* [Task statement] Copy all the lines of the data that include the word "will".

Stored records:
= = = = = = =
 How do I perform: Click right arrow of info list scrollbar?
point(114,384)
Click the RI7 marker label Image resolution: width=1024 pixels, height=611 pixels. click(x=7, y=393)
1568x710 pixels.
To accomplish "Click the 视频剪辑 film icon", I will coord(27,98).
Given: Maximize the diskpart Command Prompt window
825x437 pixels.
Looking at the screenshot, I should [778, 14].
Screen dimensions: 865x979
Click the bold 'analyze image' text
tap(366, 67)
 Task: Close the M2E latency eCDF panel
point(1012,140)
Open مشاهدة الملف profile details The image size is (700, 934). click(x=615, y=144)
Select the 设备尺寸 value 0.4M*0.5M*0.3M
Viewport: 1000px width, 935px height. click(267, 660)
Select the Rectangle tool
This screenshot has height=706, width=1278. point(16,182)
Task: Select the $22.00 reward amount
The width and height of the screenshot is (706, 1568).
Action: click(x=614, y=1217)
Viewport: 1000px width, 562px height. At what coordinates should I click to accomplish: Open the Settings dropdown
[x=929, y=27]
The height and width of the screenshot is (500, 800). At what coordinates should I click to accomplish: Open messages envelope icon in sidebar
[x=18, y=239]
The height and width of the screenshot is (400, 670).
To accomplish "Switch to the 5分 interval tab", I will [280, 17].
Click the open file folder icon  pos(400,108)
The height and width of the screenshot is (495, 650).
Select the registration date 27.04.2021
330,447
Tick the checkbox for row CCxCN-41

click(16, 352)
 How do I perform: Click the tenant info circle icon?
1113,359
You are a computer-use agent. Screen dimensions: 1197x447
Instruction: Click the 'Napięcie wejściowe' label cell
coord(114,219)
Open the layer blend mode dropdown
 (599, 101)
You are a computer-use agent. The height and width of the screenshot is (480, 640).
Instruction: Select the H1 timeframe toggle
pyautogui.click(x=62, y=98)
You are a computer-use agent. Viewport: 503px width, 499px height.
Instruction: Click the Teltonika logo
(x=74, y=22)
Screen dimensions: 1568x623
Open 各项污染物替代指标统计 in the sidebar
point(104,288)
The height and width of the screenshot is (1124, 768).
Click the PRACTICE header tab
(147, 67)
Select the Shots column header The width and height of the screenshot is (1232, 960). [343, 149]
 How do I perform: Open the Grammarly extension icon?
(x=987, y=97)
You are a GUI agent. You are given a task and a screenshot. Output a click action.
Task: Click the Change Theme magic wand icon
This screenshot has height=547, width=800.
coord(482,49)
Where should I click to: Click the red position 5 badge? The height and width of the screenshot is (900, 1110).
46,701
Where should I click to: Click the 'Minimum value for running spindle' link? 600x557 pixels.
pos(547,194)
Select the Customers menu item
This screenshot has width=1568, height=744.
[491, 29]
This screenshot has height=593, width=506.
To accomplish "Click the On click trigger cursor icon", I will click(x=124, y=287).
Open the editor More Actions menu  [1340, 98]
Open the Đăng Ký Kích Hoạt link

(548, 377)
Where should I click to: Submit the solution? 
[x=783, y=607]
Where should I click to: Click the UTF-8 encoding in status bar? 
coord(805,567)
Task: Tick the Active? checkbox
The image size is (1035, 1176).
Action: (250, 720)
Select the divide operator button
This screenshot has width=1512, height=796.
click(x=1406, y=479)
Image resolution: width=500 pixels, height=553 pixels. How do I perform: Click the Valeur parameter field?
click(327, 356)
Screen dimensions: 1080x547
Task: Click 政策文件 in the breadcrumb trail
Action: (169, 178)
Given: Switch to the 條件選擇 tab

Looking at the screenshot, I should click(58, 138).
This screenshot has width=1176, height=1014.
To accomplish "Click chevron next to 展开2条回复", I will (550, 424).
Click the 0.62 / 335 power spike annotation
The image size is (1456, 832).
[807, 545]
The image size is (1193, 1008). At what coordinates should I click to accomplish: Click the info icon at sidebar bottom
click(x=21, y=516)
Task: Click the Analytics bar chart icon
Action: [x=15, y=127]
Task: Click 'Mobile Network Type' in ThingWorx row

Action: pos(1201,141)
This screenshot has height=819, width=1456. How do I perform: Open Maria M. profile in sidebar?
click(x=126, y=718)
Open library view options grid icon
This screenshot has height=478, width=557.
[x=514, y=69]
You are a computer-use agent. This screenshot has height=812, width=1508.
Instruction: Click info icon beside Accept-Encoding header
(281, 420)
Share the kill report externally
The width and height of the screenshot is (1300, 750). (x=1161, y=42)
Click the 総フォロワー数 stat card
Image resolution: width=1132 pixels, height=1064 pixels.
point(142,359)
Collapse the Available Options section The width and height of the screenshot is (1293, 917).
= = = = = = =
* [Completed exercise]
To accomplish "Click the 视频剪辑 film icon", I will coord(27,98).
To accomplish "Switch to the 5分 interval tab", I will [280, 17].
To accomplish "Click the On click trigger cursor icon", I will click(x=124, y=287).
To accomplish "Click chevron next to 展开2条回复", I will (550, 424).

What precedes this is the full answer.